El equipo de Readhead publicó recientemente una investigación que reveló un vínculo sorprendente entre la infección intestinal crónica, causada por CMV, y el desarrollo de Alzheimer en muchas personas.

“Creemos haber encontrado un subtipo biológicamente único de Alzheimer que podría afectar al 25% o 45% de las personas con esta enfermedad”, afirma Readhead.

Este virus infecta a más de la mitad de los adultos antes de los 40 años y puede permanecer latente en el intestino, viajando al cerebro a través del nervio vago, que es una vía clave de comunicación entre el intestino y el cerebro. Una vez en el cerebro, el virus podría activar células inmunes especializadas llamadas microglía.

Investigación en curso

Readhead señala que aún no se han encontrado diferencias clínicas claras entre las personas que podrían tener este subtipo de Alzheimer y quienes presentan la forma más común de la enfermedad. Esto se debe a que gran parte de los estudios se han realizado con muestras post mortem.

Su equipo está desarrollando una prueba sanguínea que permitiría detectar infecciones intestinales crónicas en personas vivas, lo que ayudaría a comprender mejor la enfermedad y sus posibles diferencias con la forma convencional del Alzheimer.

“Tenemos esperanza en el potencial preventivo de algunas terapias”, afirma. “Tal vez antivirales, o incluso algo que fortalezca el sistema inmunológico”.

Sin embargo, es importante subrayar que contraer (CMV) no significa necesariamente que se desarrollará Alzheimer. Su rol en la enfermedad es complejo. Aunque el 50% de los adultos en Estados Unidos contraen CMV antes de los 40 años, solo el 10% de los mayores de 65 desarrollan Alzheimer. La mayoría de las personas infectadas con CMV sólo experimentan síntomas leves, similares a los de la gripe.

Lo relevante, según los investigadores, es si la infección por CMV permanece activa durante años en el intestino, como ocurrió en un subconjunto de los participantes del estudio. La presencia del virus en el intestino se asoció específicamente con el Alzheimer, pero esto no debería ser motivo de preocupación para la mayoría de la población.
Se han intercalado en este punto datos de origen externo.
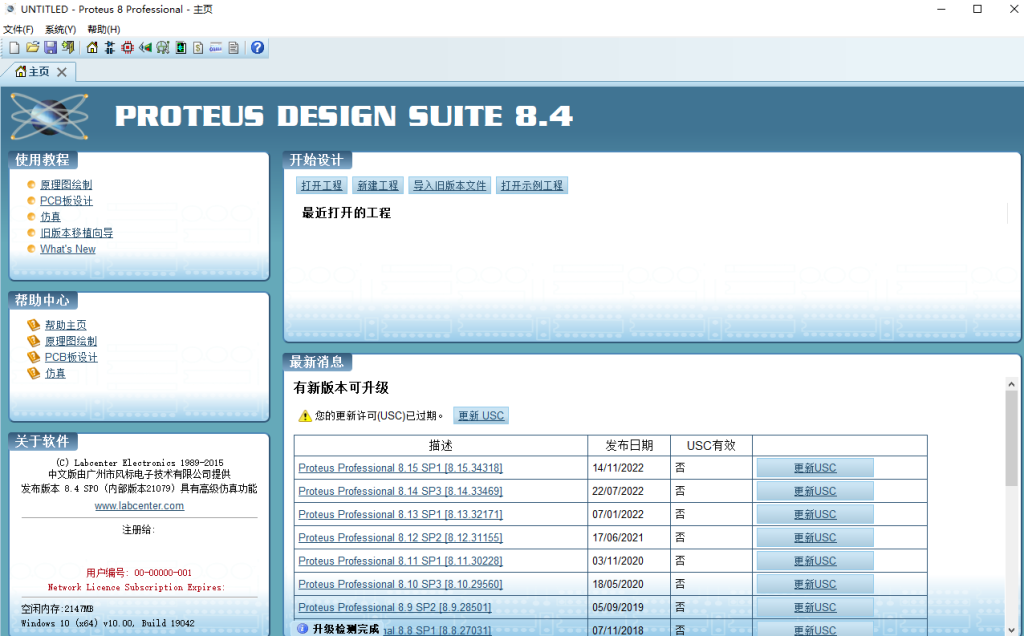This screenshot has height=636, width=1024.
Task: Visit the www.labcenter.com link
Action: (x=139, y=506)
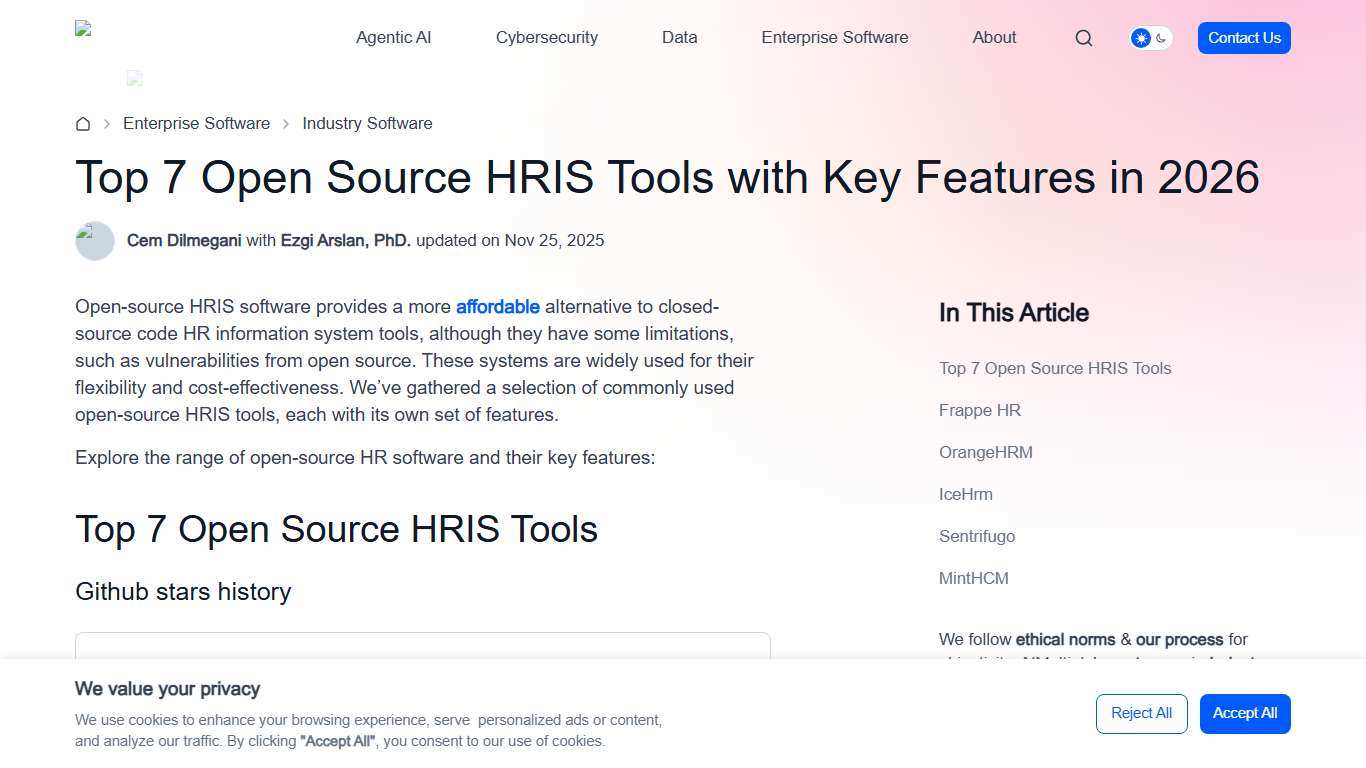
Task: Click the site logo in the top-left corner
Action: (x=85, y=30)
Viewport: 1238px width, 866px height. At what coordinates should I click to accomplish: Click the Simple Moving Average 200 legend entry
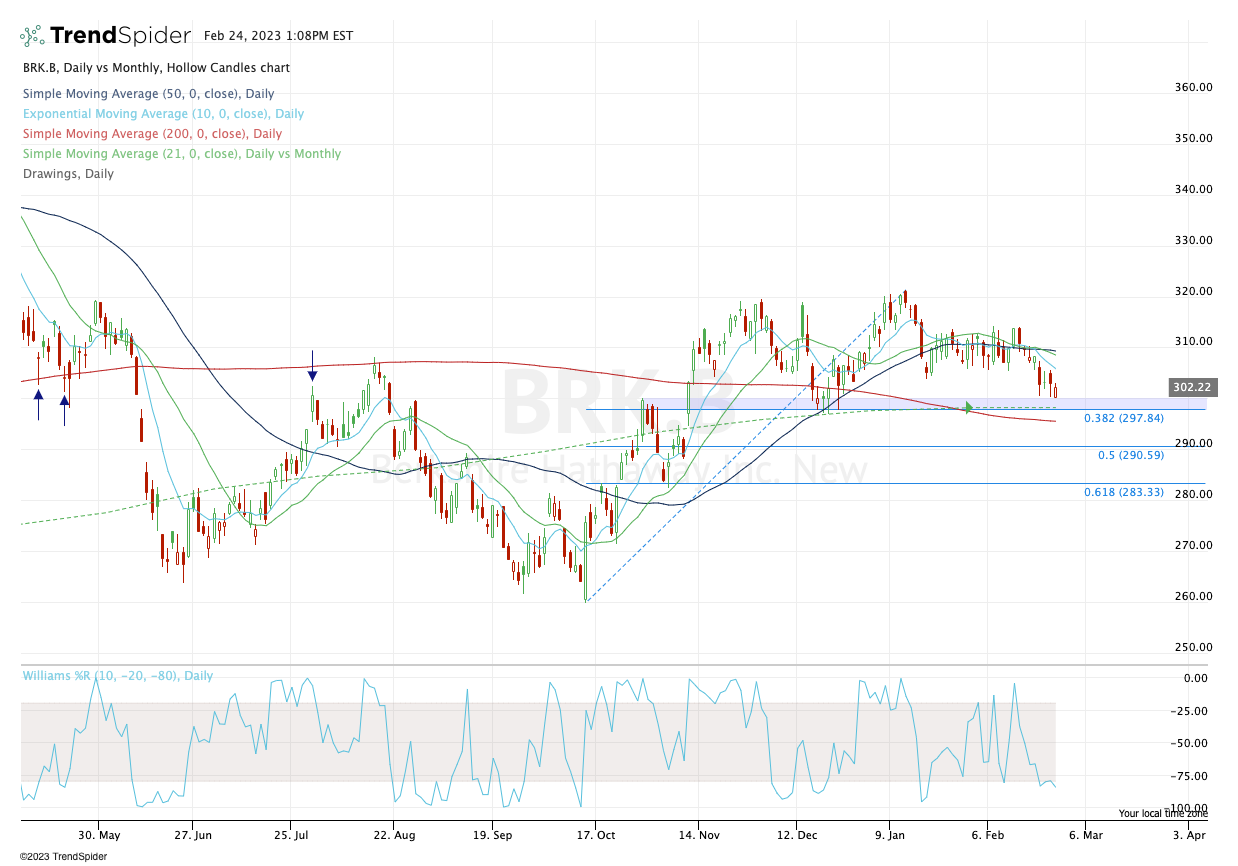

Ejercicio aeróbico, nutrición y Alzheimer

Investigadores de ASU también han demostrado que un estilo de vida saludable, que incluya ejercicio y una dieta rica en colina, puede reducir el riesgo de desarrollar la enfermedad.

La profesora Fang Yu, titular de la Dementia Translational Nursing Science at the Edson College of Nursing and Health Innovation, explica que el ejercicio aeróbico podría prevenir el deterioro cognitivo a través de diversos mecanismos en el cerebro. En estudios con animales, el ejercicio aeróbico ha demostrado reducir las placas de beta-amiloide y los ovillos de proteína tau, dos características distintivas del Alzheimer.

También se ha encontrado que el ejercicio mejora la neuroinflamación y el estrés oxidativo, factores que pueden dañar las células cerebrales. Además, podría aumentar el volumen del hipocampo, una región clave del cerebro asociada con la memoria. Yu indica que no importa qué tipo de ejercicio aeróbico se practique. ”Todos funcionan a través de mecanismos similares”, afirma.

Como enfermera, conoce las limitaciones físicas de muchos pacientes y ha observado que las bicicletas estáticas reclinadas son una de las formas más seguras y efectivas para que personas con movilidad reducida o con deterioro cognitivo leve hagan ejercicio aeróbico.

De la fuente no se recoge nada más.